> [WORK TO COMPLETE]
Quote the following items verbatim, beginning at the line that contains "Launch Chroma Studio" and ending after the line that contains "[x=447, y=121]".

> [Records from a collection]
● ● ● ●
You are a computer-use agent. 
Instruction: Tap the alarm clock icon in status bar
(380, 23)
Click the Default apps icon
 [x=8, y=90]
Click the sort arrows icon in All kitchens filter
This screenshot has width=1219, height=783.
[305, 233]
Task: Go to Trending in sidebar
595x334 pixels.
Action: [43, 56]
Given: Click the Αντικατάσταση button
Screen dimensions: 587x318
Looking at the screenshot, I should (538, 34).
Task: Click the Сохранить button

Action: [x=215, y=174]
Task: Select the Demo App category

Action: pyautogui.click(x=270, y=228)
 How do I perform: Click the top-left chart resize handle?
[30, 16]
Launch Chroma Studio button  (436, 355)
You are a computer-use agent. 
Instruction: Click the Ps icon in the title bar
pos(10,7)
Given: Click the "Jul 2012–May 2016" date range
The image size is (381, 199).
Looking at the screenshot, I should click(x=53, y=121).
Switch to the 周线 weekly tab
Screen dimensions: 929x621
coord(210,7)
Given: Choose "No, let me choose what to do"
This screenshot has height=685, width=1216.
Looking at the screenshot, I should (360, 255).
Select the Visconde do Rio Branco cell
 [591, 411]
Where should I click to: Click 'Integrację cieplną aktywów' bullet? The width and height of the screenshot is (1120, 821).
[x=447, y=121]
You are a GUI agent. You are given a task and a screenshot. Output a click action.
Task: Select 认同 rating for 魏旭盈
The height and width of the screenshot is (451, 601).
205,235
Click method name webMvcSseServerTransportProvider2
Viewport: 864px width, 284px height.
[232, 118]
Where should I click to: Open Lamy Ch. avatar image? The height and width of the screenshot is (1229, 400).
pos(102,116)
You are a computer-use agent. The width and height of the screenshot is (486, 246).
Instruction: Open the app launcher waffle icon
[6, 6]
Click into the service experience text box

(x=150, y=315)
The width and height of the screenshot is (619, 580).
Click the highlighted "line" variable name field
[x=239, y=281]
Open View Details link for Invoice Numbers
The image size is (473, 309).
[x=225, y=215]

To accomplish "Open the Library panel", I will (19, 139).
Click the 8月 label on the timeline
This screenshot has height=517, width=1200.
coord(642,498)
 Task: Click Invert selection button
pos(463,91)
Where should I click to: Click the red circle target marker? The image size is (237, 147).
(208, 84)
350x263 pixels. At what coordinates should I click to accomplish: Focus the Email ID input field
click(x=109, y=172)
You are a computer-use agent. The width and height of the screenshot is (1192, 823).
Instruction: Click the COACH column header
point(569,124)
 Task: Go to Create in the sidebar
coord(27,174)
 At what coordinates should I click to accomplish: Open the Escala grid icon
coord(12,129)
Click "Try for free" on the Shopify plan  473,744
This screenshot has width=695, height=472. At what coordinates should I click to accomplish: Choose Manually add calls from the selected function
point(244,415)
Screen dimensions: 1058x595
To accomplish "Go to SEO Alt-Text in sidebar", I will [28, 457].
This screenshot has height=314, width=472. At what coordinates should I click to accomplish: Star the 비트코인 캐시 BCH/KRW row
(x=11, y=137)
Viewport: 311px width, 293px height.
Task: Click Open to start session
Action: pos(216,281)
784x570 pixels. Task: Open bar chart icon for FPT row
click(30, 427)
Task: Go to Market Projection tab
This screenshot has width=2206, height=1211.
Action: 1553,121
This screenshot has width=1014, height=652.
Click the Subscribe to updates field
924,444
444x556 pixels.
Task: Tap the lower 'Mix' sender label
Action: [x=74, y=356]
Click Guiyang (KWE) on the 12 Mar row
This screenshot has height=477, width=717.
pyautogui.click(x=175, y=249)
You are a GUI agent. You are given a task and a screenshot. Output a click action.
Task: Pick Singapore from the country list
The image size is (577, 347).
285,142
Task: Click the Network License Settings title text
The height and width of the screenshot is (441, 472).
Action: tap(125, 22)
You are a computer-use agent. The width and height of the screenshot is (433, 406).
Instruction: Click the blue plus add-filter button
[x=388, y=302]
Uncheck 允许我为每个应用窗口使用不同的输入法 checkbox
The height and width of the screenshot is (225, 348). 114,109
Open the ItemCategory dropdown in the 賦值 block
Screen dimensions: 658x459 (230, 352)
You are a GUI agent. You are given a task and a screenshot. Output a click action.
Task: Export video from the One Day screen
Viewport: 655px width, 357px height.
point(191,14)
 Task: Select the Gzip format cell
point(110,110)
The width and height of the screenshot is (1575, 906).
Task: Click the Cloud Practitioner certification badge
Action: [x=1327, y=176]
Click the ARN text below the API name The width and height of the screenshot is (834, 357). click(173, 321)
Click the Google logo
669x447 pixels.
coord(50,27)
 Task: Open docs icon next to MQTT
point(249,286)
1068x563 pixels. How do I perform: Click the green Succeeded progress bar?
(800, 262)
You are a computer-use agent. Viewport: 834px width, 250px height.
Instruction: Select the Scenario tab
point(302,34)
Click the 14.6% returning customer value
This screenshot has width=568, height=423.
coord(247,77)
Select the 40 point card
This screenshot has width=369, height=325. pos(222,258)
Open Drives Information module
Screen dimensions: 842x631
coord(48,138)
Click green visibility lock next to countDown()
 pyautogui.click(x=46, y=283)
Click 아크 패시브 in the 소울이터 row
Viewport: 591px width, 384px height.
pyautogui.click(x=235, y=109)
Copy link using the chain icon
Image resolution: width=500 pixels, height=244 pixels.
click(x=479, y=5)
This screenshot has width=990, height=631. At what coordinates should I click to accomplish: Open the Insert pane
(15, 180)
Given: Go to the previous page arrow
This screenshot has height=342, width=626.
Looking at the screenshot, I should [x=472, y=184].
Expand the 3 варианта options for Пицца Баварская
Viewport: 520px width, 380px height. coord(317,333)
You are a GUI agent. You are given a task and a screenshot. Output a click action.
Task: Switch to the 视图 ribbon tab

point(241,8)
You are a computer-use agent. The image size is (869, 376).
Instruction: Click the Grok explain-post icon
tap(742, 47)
● ● ● ●
> [SOLUTION]
Launch Chroma Studio button  (436, 355)
You are a computer-use agent. 
Instruction: Click the Ps icon in the title bar
pos(10,7)
Given: Click the "Jul 2012–May 2016" date range
The image size is (381, 199).
Looking at the screenshot, I should click(x=53, y=121).
Switch to the 周线 weekly tab
Screen dimensions: 929x621
coord(210,7)
Given: Choose "No, let me choose what to do"
This screenshot has height=685, width=1216.
Looking at the screenshot, I should (360, 255).
Select the Visconde do Rio Branco cell
 [591, 411]
Where should I click to: Click 'Integrację cieplną aktywów' bullet? The width and height of the screenshot is (1120, 821).
[x=447, y=121]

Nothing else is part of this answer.